The start of every one of those sessions, however, is emailing a user to see if they’d be interested in talking to me. It only took sending a few of those (basically identical) emails for me to wonder if I could automate the process—it turns out I can.
I’ve written a bit of Python that takes a first name, last name, email address, and company name for a user. It then substitutes that information into a stock email script, sends the email through Mandrill, and makes a card on a Trello board containing the user’s name and company (to which I’m assigned as a member).
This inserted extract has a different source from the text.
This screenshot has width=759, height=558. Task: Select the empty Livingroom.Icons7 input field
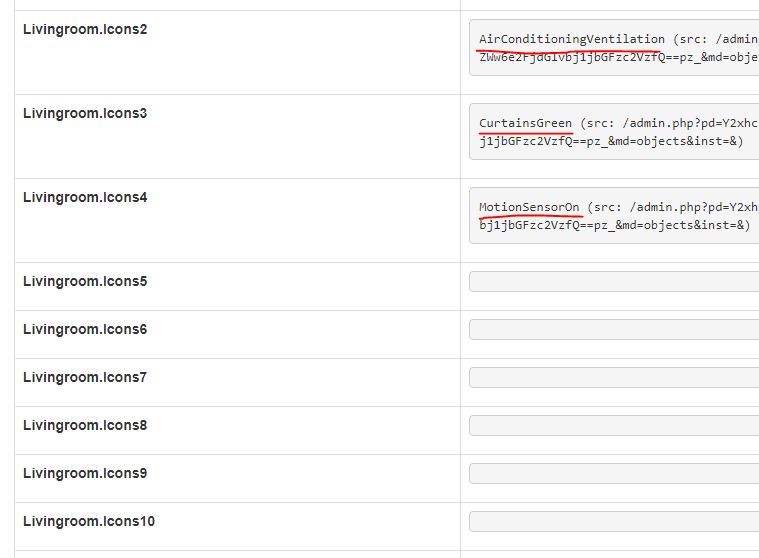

It uses Trolly (a Python wrapper for Trello) and Mandrill’s official Python wrapper.
I’ve uploaded a Gist of the script here (you can ever see the script that I use for the emails): interview-request.py.
As you can see, I’m not storing my credentials in another location. That’s because this is running on my local machine, and is really only intended for my personal use for sending four or five requests a week. The variables I’ve anonymized are:
TRELLOAPIKEY – The user’s Trello API key, which you can find by going to https://trello.com/app-key while logged in.
TRELLOAPITOKEN – The user’s Trello API token (it needs to have write permissions, not just read). You can generate one in Trolly, or by manually going to
https://trello.com/1/authorize?response_type=token&key=YOURAPIKEY&scope=read,write&expiration=never&name=Interview+Request+Script
in the browser.
MANDRILLAPIKEY – The user’s Mandrill API key, accessed in the Mandrill account.
from_email – Substitute in with your actual from address.
from_name – And the actual from name.
Reply-To – Typically the same as the from_email, but not always.
TRELLOLISTID – To get this, find the board your list is on. Make a GET request to /1/boards/[boardID]/lists, and pull the appropriate list ID from the results you get back.
TRELLOMEMBERID – Assuming this is yourself, you can make a call to /1/members/me and pull the ID from there.
And that’s it! When running the script you’ll be prompted to provide the user info, and off the email goes and onto the board goes the card.
[…] I finished the class series at my home theatre, and started a class series at a new one. I performed several improv shows in Hapeville. I quit my old job because it made me cry in my car, and I started a new one, and I’ve just now enrolled in a Ruby hackerschool setup. I learned a bit more Python. Some of it even does things. […]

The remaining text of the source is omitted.